The housing crisis, which we have created by policy, it’s not something that naturally occurs is really creating serious social divisions and conflicts of interest between the priced-out and homeowners”. Finally warning that green belt winners are residents living in them. The losers are poor people whose housing is more expensive and towns are over-crammed.

Compare these views of this government adviser with those of Secretary of State for Housing, Steve Reed who extols to Money Box ‘…..our plans for a new generation of new towns (that) will …..restore the dreams of home ownership across the country’. Wishing thinking? Something is missing here, as the government has not announced any policy plans for buying all the land with the full support of local landowners and local councils. Both interest groups are necessary. Winning the support of both is doable, with the right approach.

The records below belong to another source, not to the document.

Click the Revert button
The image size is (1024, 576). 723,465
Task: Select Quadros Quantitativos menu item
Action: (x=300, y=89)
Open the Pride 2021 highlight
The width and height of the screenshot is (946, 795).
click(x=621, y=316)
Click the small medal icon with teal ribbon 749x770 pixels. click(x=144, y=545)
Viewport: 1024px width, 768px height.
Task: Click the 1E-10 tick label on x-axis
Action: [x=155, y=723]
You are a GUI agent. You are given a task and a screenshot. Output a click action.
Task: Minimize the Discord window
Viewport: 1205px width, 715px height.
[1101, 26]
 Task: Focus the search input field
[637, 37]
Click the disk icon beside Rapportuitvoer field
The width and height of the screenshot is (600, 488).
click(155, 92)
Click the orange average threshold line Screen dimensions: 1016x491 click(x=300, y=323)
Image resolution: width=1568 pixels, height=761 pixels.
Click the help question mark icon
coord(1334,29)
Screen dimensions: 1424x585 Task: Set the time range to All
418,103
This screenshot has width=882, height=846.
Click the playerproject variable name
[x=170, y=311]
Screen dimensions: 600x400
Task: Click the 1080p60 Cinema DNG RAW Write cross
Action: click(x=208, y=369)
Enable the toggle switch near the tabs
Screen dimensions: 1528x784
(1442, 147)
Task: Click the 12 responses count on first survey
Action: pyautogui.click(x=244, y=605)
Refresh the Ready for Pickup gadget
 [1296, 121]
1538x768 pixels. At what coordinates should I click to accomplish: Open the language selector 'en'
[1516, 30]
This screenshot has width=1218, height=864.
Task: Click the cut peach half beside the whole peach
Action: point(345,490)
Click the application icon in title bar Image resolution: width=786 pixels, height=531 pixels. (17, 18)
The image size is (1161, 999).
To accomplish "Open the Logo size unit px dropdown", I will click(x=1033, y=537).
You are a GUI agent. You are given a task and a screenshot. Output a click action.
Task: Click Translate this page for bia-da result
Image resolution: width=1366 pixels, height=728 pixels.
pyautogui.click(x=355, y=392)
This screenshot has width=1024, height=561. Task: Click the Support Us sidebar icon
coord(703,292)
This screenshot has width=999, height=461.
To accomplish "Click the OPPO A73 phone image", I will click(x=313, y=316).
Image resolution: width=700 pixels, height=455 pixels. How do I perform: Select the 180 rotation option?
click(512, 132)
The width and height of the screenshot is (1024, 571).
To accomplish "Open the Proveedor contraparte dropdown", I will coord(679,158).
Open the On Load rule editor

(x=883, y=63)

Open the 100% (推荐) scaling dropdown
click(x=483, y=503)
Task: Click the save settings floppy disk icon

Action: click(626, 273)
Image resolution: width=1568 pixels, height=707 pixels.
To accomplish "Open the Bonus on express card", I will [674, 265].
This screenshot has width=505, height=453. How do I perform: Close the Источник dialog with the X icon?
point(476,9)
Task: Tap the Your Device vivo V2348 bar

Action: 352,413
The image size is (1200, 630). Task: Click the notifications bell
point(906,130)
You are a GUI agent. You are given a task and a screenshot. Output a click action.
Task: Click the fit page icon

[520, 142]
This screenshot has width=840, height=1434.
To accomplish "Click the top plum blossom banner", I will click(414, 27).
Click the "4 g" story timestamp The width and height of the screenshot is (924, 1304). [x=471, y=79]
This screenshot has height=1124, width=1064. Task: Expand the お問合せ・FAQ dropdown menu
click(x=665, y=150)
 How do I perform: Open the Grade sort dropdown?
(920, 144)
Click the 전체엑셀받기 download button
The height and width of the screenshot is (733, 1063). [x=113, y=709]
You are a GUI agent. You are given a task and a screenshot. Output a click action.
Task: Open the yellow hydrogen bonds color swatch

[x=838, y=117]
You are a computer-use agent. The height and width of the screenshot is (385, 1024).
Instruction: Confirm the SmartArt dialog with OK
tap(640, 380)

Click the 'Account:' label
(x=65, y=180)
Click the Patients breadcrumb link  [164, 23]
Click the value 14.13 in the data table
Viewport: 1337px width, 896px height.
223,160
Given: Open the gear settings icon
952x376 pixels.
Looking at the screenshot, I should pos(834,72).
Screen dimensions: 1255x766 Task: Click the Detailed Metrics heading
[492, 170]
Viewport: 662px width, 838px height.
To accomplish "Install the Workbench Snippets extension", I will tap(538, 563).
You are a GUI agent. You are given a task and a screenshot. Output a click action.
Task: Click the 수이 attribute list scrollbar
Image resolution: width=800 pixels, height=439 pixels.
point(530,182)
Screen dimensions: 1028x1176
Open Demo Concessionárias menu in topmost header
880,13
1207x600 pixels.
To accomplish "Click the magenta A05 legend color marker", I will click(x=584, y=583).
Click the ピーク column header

But with three and half years to go to the next general election, and no evidence of the necessity for policy alignment from the government the inevitable policy derailment is on the horizon: another policy U-turn in 2029 and another decade of stasis through the thirties!

How is a solution doable? Yes it is complicated. Yes all the moving parts must work together. On the evidence of several decades of policy failure, described above they do not. Prof. Cheshire’s prediction there will be too little land is prescient. The succession of housing ministers who fail as yaboo politics continues from one government to the next is toxic.

The long term supply of house building land must be identified in the short term to deliver future long term market equilibrium requirements. . And this new approach must happen with local support and landowner support.

The key to success is timing. In order for local councils to take control of the future supply of housing in their areas, not only the amount of homes but in particular the locations. So they must introduce a time policy. This means deciding 10+ years ahead the at scale locations for new homes. And importantly they must 10+ years ahead take ownership control of these locations. The advantage is that planning this far ahead means they the open market value of the land will be based on the existing use value. The ‘symptoms’ of hope value will this far ahead be blocked. The symptoms of hope value are the twin uncertainties, timing uncertainty , ie when will building start? And location uncertainty, ie. where precisely will building take place? Provided control of the land happens whilst these two uncertainties remain dominant most of, or 100% of land value capture will go to the buyer, the local council. Introducing this time policy will stop land owners successfully relying on the 1974 Court of Appeal decision which determined that the landowner should receive the hope value.

Local political groups must work in alignment to deliver a shared long term policy for their communities.